Ma anche in ambito di polizia giudiziaria e consulenziale, dove invece ci si aspetterebbe una conoscenza della criminalistica allo stato dell’arte, succede che la richiesta e le aspettative di un risultato siano influenzate e la risposta “campione non analizzabile” o “negativo” o addirittura un giudizio di mera “compatibilità” lascino, spesso, l’amaro in bocca al PM o all’avvocato.

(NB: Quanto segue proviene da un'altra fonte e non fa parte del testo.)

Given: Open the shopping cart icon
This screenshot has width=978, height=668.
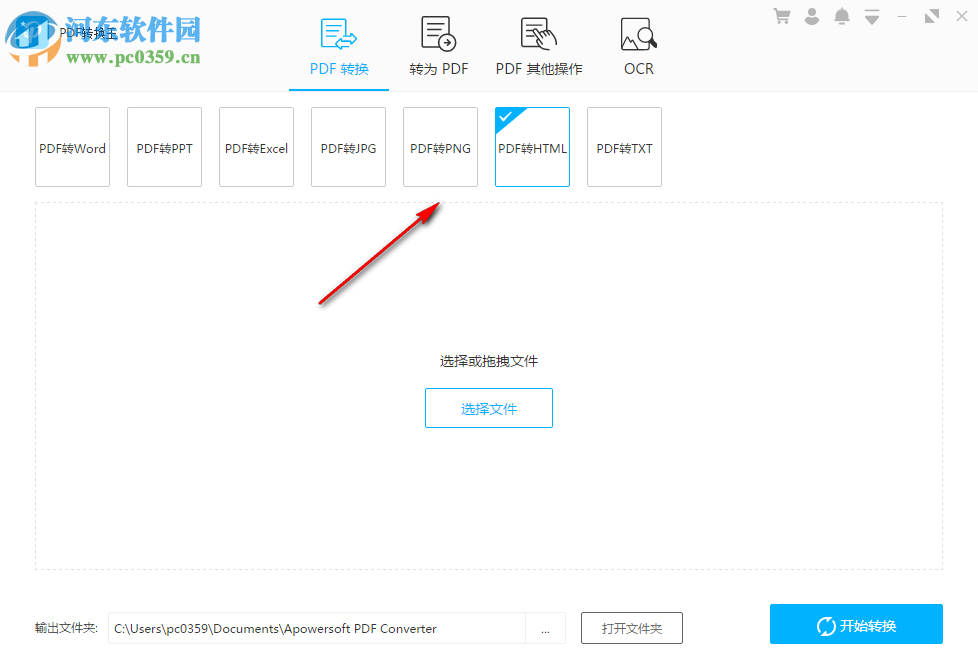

L’investigatore privato subisce l’effetto CSI amplificato. Solo nel campo delle investigazioni difensive dove trova appagamento per gli studi fatti e soddisfazione negli interlocutori interfacciandosi con specialisti della parte pubblica e di quella privata. In tutti gli altri casi la professione paga a caro prezzo l’aurea di mistero e fascino creata dalla letteratura e dal cinema e il cliente privato pensa di trovare, realmente, la trasposizione della propria idea televisiva di investigatore privato. Lettere anonime stropicciate e tocchicciate da chissà quante persone, casseforti aperte e richiuse troppe volte rappresentano, purtroppo, la regola e mai l’eccezione. Con questa premessa, risulta sempre noioso spiegare al cliente comune che l’impronta non si può più prendere, che potrebbe essere inutilizzabile o che non c’è più perché il reperto è stato conservato male. Non perchè non sia effettivamente così, ma perchè dall’altro lato si ha, talvolta, la sensazione che il cliente pensi si tratti di una scusa ad hoc per mascherare la nostra incapacità. E questa sensazione, dopo i mille corsi seguiti, non tanto per diventare repertatori provetti quanto più per fini di consulenza e per accrescere quella cultura investigativa che l’investigatore privato deve avere e, soprattutto con l’agenda colma di consulenti (quelli sì veri professionisti della crime scene), è sempre estremamente fastidioso.